What would be the best way for owners to let their cats know they love them?
“As people, we tend to show our affections for one another through prolonged close contact such as hugging. Cats differ in the way they show their affection, often choosing contact to be of short duration. One of the best ways we can show we love our cats is to respect their needs and treat them like cats.”
How can they ensure that they are happy and healthy?
“Veterinary care is paramount to ensuring a cat is and remains healthy. A visit to the vets is often an event that does not necessarily create happiness in a cat and therefore I thoroughly recommend owners checking to see if their current veterinary practice is part of the Cat Friendly Clinic scheme, and if not, encouraging them to do so. The Cat Friendly Clinic scheme, run by the International Society for Feline Medicine, the veterinary branch of International Cat Care, ensures visits to the vets are as stress-free as possible for cats thus helping to promote healthy and happy cats.”
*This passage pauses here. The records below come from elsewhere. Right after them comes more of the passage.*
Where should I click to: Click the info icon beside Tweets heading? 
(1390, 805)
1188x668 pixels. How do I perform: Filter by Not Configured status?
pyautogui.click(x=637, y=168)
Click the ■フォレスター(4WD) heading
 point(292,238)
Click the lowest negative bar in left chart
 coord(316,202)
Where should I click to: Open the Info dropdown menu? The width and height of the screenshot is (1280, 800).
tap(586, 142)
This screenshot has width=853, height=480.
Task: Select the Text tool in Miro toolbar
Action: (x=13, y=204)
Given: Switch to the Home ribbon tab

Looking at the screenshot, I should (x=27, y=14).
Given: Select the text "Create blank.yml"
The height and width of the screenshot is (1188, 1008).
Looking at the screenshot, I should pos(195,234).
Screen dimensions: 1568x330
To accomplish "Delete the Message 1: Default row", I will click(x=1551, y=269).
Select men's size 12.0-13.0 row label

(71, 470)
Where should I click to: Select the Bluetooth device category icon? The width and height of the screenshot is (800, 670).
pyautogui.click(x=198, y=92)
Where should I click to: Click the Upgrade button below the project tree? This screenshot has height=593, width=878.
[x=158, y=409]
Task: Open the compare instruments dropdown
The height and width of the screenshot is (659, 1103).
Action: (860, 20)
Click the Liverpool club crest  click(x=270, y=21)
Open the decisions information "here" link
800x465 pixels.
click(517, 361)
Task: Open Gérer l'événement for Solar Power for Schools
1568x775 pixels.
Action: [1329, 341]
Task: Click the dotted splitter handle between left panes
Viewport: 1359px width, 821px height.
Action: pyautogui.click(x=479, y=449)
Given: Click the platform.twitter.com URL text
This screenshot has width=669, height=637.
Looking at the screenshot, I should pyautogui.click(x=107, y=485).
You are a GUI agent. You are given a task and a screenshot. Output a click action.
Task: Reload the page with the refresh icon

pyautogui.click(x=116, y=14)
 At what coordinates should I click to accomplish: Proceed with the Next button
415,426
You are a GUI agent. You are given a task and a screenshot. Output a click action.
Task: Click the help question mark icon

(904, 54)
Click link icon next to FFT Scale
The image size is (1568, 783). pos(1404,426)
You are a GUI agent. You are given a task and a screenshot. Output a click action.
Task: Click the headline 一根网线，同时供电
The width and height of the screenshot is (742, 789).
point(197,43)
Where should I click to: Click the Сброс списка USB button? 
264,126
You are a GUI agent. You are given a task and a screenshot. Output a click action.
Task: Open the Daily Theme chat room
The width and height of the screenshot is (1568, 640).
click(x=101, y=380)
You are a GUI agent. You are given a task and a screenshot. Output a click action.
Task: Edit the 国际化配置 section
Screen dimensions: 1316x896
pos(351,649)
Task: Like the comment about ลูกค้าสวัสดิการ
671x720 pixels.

If you could give cat owners one piece of advice, what would it be?
“Think cat! Swatting up on understanding what a cat is and what behaviour is natural for the species will greatly help owners make the right decisions when it comes to the care of the cat. One common misconception is that all cats can live happily alongside other cats. Actually, cats evolved from a solitary ancestor and while domestication has introduced social flexibility within the species, many cats remain highly solitary and struggle to live contently sharing their home with another cat.